Exercise set:
(1) In the article on Ghana's security, who did the Human Rights Watch report say most of the former combatants interviewed had received offers to fight in?
(2) Continue the article on Ghana's security from its last sentence.

Passage shown:
____________________

"Our western border is the most vulnerable and we must invest more attention there. If anyone wants to destabilize us, that's where it would come from" - ADM, Friday April 15 2005
It did not come to ADM as a surprise when the Minister of Defence, Dr. Kwame Addo-Kufuor announced on Wednesday that the Armed Forces Council would be meeting to discuss the "prevailing security situation in the country".
Security has been top on ADM's priority for a long time now. Indeed, in its April 13 2005 edition, ADM put out its own "Coup Alert" out when the NDC leader, ex-Flt. Rawlings told Reuters that there would be a "violent reaction to Kufuor's rule". Surprisingly, this assessment was ridiculed by an Accra FM station.
Though the Minister of Defence has not gone as far as to use the word "coup", he has all the same issued the warning that Ghana's security could be undermined by an assortment of enemy actions.
The Minister in his assessment dwelt much on Ghana's western border, which ADM had accurately forecast as one of the likeliest places from which destabilisation against Ghana would be launched.
This is what ADM reported in its Friday April 15 edition when 200 strong, hefty, healthy young men landed in Accra claiming to be refugees from Darfur:
"The fact is that until Ghana's own security and intelligence communities have screened strangers to tell who is a genuine refugee or asylum seeker and who isn't, no chances can be taken to let them loose in the communities.
The Human Rights Watch report monitored on BBC said, 'More than two-thirds of the former combatants from Liberia interviewed said they received offers to fight in Guinea and Cote d'Ivoire.'
When ADM put this revelation to a source interested in Ghana's security, he said they are aware of these young mercenaries 'roaming the sub-regions looking for work'.

____________________

Available data:
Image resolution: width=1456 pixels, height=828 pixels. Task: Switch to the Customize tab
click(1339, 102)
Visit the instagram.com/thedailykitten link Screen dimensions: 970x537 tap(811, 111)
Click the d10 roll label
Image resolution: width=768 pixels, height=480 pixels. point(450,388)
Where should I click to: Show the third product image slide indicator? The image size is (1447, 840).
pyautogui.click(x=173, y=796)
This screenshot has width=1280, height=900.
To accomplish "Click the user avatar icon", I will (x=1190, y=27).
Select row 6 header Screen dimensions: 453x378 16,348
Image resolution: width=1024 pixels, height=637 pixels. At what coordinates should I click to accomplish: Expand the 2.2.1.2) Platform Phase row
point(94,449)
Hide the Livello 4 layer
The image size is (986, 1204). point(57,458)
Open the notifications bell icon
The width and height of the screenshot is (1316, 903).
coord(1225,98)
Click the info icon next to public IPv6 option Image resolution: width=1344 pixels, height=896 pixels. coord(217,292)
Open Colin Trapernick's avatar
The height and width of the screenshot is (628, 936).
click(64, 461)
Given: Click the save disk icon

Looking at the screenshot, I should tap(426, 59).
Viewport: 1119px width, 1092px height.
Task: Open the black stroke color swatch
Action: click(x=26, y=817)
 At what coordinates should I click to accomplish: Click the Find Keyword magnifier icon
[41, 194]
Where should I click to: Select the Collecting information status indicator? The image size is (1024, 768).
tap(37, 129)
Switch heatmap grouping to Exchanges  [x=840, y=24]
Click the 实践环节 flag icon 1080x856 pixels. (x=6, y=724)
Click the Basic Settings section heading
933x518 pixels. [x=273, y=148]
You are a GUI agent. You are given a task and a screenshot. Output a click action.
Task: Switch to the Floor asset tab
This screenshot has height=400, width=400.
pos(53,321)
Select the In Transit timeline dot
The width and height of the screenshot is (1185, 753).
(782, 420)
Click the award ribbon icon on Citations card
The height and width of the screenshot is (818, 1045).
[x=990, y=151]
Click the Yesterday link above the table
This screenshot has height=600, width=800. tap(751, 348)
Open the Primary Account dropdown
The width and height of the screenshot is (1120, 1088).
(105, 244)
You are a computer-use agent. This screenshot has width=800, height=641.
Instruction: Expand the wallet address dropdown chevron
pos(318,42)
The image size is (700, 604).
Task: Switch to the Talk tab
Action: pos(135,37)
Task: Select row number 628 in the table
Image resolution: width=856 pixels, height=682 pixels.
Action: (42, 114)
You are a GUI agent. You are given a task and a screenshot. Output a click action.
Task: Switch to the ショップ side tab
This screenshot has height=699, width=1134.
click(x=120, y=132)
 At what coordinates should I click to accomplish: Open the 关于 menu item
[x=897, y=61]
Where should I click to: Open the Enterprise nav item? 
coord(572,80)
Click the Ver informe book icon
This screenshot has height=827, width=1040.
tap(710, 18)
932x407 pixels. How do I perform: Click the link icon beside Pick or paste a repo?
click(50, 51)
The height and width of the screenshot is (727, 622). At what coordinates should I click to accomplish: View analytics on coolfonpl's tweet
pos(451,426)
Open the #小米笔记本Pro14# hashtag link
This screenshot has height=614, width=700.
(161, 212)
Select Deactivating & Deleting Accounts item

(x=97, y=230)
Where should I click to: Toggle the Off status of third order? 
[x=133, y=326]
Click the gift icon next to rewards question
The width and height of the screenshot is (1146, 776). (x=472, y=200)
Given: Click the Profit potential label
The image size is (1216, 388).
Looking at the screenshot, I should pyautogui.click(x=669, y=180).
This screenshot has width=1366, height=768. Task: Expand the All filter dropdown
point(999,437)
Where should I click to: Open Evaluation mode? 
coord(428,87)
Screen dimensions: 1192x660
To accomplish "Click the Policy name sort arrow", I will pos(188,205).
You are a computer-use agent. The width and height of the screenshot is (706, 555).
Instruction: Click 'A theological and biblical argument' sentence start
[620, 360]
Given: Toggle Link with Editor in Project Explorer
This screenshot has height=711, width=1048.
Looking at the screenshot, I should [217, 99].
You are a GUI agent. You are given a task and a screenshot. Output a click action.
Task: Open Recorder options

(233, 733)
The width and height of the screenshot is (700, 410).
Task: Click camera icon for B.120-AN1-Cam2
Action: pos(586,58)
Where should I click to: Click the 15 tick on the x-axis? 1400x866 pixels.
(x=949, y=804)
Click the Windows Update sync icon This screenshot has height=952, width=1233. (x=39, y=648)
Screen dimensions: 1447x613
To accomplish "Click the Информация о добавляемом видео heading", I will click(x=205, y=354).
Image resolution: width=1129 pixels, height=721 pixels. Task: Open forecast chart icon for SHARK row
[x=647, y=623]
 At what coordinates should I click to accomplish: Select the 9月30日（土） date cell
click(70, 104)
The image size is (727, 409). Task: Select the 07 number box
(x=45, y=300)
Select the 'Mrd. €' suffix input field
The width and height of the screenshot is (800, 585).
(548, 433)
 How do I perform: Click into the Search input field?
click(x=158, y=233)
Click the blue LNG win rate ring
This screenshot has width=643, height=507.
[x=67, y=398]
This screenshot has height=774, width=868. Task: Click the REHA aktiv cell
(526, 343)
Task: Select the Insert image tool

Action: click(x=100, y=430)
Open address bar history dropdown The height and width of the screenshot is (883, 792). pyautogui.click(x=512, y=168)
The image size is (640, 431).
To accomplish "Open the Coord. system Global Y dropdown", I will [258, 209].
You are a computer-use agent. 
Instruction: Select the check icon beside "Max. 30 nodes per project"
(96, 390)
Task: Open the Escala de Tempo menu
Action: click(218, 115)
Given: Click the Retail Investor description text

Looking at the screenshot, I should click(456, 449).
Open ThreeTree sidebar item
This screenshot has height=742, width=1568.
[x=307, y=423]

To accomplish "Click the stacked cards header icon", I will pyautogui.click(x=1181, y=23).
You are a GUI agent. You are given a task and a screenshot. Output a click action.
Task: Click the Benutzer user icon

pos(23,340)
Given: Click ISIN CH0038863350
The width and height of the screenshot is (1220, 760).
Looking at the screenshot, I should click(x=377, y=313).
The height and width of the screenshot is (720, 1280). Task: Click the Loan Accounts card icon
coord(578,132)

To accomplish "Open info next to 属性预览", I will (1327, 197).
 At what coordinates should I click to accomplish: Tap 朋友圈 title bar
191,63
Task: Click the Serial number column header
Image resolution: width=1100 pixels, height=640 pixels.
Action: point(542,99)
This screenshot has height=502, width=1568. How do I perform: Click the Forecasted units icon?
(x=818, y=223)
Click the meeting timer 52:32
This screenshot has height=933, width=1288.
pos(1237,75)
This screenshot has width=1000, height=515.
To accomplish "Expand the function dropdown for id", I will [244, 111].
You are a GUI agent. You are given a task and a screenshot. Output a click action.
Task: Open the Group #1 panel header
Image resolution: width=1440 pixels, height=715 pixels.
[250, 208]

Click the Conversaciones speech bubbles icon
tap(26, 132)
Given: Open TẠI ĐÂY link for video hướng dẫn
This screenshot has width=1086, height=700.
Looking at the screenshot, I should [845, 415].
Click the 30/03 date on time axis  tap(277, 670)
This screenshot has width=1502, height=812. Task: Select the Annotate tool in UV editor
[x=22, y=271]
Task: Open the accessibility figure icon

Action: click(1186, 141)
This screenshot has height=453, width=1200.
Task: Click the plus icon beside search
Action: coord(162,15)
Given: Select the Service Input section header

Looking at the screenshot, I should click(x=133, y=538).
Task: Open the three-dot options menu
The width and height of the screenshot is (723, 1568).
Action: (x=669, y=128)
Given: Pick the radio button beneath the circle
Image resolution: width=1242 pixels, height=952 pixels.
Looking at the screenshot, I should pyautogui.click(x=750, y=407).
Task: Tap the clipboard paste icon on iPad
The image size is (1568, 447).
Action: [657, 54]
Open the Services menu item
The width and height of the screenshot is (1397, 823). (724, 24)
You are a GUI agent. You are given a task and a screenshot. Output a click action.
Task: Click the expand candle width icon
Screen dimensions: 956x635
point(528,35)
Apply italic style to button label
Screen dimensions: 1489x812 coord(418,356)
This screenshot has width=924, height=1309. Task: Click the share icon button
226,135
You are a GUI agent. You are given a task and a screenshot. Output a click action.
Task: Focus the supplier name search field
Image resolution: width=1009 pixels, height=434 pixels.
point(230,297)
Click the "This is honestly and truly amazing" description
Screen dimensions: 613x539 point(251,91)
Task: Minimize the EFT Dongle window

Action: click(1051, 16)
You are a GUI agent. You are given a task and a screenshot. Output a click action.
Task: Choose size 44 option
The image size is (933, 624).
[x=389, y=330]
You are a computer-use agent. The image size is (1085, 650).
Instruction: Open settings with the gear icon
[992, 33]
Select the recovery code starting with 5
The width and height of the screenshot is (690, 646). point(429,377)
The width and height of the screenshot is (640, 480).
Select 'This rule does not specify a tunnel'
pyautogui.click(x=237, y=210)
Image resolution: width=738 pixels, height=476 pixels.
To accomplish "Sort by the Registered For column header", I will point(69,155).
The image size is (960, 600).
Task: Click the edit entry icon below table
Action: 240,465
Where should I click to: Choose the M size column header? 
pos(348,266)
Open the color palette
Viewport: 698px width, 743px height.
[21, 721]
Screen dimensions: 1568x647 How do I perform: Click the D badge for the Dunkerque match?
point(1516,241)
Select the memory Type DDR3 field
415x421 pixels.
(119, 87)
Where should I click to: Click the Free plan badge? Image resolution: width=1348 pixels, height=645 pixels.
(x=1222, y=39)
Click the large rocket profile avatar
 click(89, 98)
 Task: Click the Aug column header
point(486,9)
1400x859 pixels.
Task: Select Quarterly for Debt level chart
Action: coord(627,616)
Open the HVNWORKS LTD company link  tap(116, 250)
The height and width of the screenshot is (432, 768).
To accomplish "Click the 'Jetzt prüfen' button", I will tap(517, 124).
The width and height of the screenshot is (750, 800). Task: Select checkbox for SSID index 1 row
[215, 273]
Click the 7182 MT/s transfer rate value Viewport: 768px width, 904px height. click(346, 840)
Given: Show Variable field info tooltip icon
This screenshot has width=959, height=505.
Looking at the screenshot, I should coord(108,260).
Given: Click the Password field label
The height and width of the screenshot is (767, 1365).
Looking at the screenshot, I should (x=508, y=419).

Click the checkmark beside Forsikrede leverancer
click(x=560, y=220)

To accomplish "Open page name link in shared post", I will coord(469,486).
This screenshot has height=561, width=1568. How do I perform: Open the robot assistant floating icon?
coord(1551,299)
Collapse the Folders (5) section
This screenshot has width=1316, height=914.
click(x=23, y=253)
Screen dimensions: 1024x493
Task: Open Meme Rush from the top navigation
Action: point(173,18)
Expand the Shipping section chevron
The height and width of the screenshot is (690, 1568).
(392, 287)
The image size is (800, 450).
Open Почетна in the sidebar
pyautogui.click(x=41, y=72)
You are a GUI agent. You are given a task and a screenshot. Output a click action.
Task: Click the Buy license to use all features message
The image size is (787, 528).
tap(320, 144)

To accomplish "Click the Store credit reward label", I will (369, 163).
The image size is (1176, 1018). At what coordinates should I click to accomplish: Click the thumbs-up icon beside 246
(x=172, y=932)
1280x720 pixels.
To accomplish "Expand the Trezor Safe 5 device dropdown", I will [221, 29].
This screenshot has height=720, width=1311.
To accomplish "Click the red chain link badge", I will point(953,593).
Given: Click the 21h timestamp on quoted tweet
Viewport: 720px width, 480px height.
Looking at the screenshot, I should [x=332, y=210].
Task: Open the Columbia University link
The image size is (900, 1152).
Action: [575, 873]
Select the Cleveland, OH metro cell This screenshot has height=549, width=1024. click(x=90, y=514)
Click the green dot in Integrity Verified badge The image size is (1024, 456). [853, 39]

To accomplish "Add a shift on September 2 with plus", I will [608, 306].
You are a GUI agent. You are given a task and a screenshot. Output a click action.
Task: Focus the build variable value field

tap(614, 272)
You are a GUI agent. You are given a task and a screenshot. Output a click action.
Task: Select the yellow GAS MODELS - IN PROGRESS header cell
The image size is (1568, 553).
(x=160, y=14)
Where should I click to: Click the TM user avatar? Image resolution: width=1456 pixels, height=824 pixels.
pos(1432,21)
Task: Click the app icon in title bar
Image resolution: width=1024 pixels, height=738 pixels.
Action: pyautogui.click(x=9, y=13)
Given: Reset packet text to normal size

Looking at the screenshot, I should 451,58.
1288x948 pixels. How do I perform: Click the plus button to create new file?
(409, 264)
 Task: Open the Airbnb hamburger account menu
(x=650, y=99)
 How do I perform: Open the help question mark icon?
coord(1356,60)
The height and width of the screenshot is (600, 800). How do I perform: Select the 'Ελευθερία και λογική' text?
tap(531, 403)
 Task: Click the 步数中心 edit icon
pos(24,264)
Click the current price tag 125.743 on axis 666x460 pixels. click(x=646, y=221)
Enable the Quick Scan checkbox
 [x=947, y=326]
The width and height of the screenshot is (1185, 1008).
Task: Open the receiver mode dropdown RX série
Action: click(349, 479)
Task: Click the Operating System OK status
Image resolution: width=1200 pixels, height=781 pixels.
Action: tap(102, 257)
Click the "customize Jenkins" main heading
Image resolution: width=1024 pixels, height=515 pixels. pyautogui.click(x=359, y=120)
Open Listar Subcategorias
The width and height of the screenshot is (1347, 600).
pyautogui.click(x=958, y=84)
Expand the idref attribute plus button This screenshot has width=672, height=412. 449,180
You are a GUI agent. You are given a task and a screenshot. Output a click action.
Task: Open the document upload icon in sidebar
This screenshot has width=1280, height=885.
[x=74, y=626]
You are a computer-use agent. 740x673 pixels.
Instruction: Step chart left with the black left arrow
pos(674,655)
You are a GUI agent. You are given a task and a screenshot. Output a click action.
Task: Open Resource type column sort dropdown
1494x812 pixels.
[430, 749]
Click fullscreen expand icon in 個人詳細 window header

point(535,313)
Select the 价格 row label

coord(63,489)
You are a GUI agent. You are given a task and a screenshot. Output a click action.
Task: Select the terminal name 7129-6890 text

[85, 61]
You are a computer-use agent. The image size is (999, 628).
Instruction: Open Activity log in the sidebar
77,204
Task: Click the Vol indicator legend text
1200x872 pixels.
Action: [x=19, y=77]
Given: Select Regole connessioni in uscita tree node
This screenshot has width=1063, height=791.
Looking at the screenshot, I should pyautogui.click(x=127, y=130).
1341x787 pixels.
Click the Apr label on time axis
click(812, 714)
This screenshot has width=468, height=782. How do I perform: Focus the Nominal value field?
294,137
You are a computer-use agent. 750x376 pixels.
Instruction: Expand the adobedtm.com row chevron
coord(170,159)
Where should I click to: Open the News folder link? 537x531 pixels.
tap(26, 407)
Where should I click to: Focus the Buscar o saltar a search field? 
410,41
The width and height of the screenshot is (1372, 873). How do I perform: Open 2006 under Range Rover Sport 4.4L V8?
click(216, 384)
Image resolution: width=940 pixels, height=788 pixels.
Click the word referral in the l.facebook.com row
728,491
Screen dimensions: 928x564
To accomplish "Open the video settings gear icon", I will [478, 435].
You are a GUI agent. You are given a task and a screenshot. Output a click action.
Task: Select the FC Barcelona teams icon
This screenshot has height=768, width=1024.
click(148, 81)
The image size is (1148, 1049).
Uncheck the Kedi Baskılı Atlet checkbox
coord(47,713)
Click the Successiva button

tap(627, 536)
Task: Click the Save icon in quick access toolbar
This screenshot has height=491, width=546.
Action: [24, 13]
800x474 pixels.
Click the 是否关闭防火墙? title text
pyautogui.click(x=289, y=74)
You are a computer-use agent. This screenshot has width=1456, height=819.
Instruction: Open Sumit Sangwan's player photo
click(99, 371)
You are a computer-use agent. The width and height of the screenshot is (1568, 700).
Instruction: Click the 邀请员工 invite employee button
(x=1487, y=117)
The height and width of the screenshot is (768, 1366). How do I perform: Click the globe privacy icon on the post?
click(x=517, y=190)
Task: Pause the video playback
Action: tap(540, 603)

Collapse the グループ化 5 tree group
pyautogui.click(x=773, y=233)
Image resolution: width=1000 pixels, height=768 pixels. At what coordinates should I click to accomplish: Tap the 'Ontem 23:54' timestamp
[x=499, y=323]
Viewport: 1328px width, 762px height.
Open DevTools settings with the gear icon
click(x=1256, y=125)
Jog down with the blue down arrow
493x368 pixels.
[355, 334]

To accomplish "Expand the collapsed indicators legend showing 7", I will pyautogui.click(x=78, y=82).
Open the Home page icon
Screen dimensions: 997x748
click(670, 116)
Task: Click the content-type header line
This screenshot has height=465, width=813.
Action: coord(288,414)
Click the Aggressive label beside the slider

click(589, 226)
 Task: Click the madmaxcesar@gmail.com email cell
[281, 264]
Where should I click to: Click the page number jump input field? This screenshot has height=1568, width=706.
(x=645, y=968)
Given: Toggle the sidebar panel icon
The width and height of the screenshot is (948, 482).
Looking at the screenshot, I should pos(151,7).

____________________

Set of answers:
(1) Guinea and Cote d'Ivoire.

(2)
When pushed to divulge what Ghana is doing about this menace, he said, 'we should say that our western border is the most vulnerable and we must invest more attention there. If anyone wants to destabilize us, that's where it would come from.'
Human Rights Watch in its report quotes a man who began fighting with the rebel group in Sierra Leone as saying that he was able to kill civilians in Liberia because no one knew him there - 'they weren't my people.' Ghana cannot therefore take chances with her guests from Dafur. They have to be thoroughly screened."
Though Ghana is seen as a haven of peace in the West African sub-region, it is a reputation that should not be taken for granted because real and present dangers exist both inside and outside the country.
These include the Dagbon crisis, which could yet blow up into a major internecine bloodletting, the coup hunger of ex-Flt. Lt. Rawlings could materialise if the man is not properly checkmated and the threat from the veterans of civil wars from other parts of the West African sub-region and elsewhere who may abuse Ghana's hospitality by engaging in subversive activities once they've settled.
The "refugees" from Dafur look suspicious enough to be fully trusted and taken at face value.